(Stored data)
-=-=-
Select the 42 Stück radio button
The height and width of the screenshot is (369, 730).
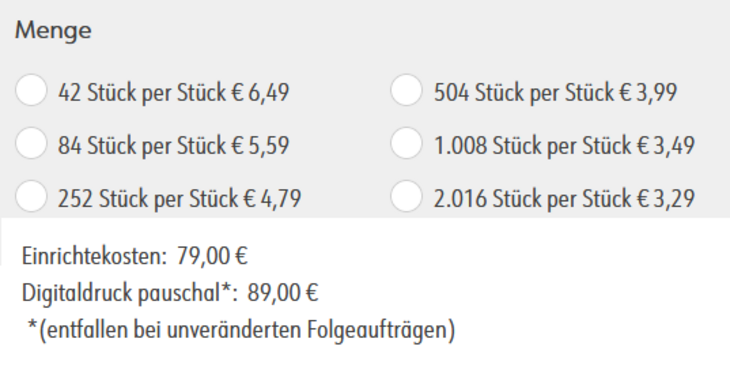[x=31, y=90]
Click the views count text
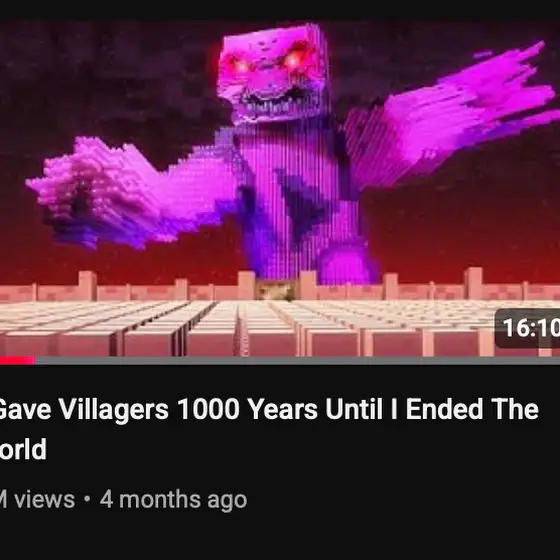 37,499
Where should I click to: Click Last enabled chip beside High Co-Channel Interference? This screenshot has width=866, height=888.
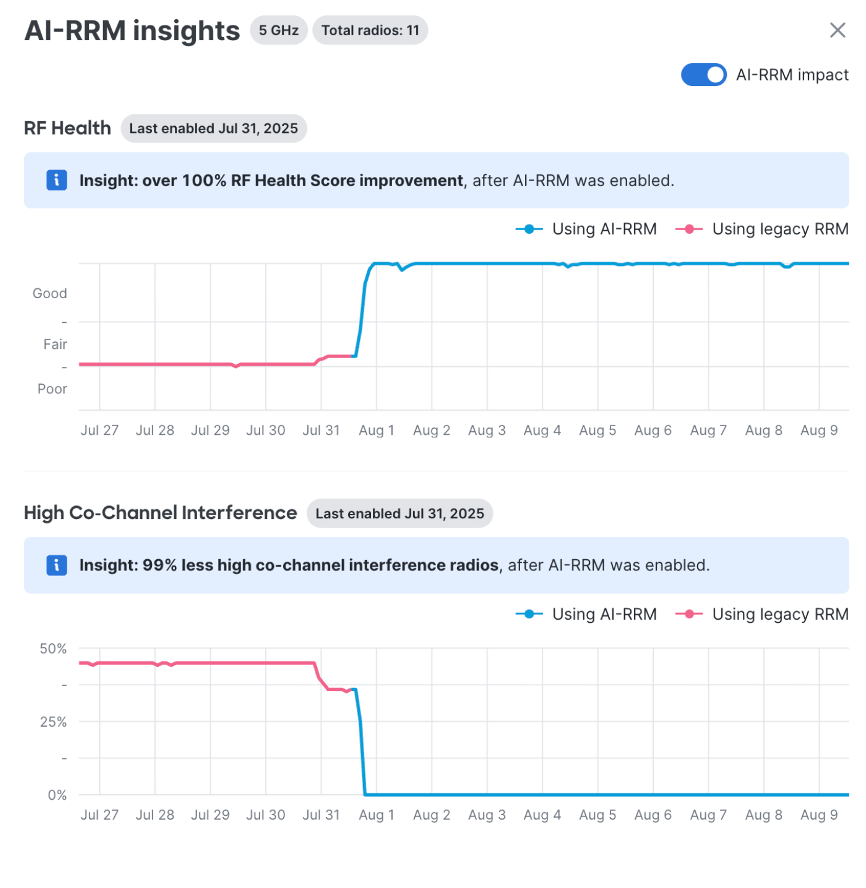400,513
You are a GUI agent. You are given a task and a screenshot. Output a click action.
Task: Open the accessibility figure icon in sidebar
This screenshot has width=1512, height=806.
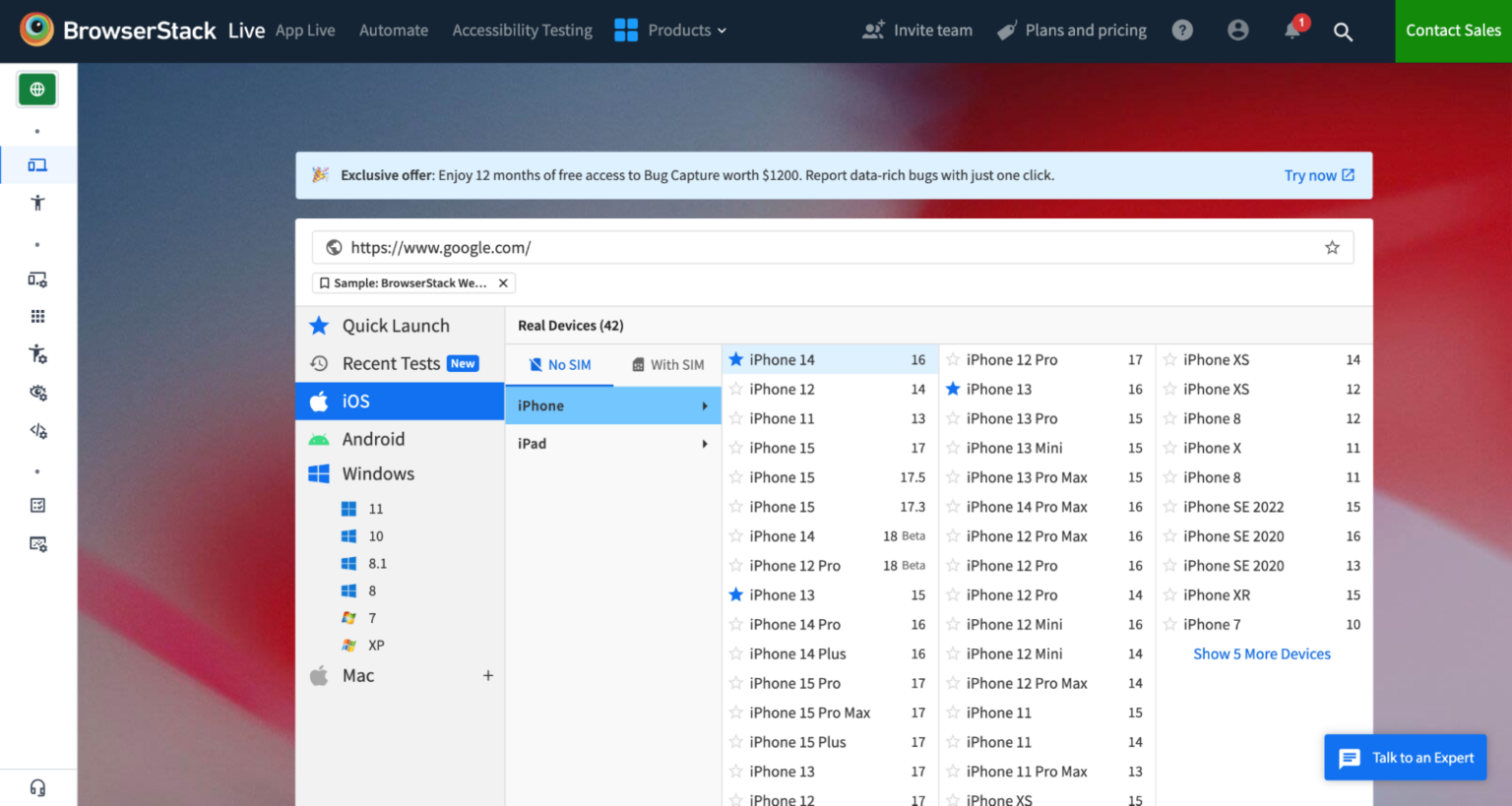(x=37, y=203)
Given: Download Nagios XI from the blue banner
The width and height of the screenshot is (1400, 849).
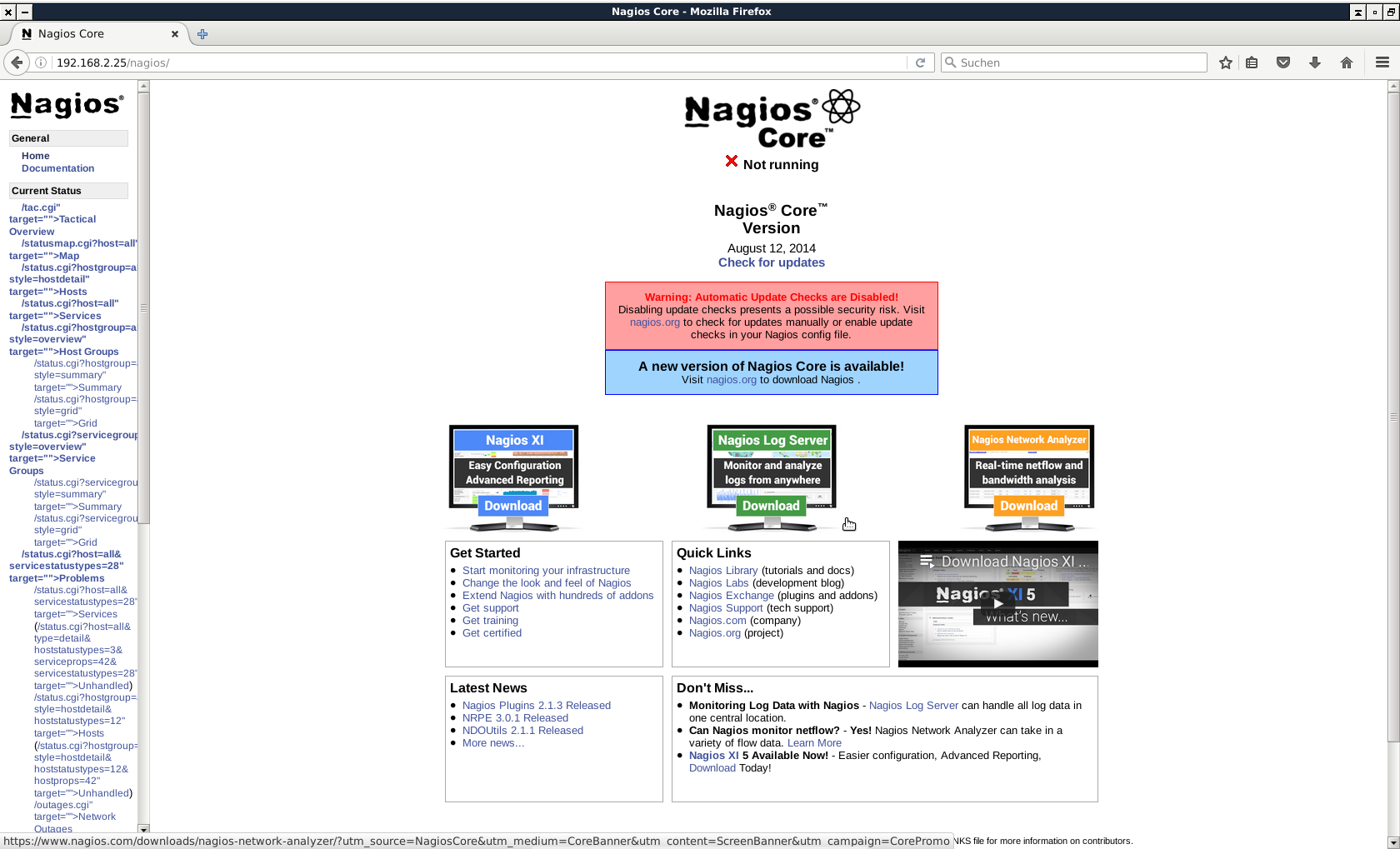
-=-=-
__Task details__
I would like you to retype exactly the lines running from the one containing "Task: Open the" to the last line of the entries, both included, leaving all pictures out.

__Finished task__
Task: Open the accessibility figure icon in sidebar
This screenshot has width=1512, height=806.
(x=37, y=203)
Given: Download Nagios XI from the blue banner
The width and height of the screenshot is (1400, 849).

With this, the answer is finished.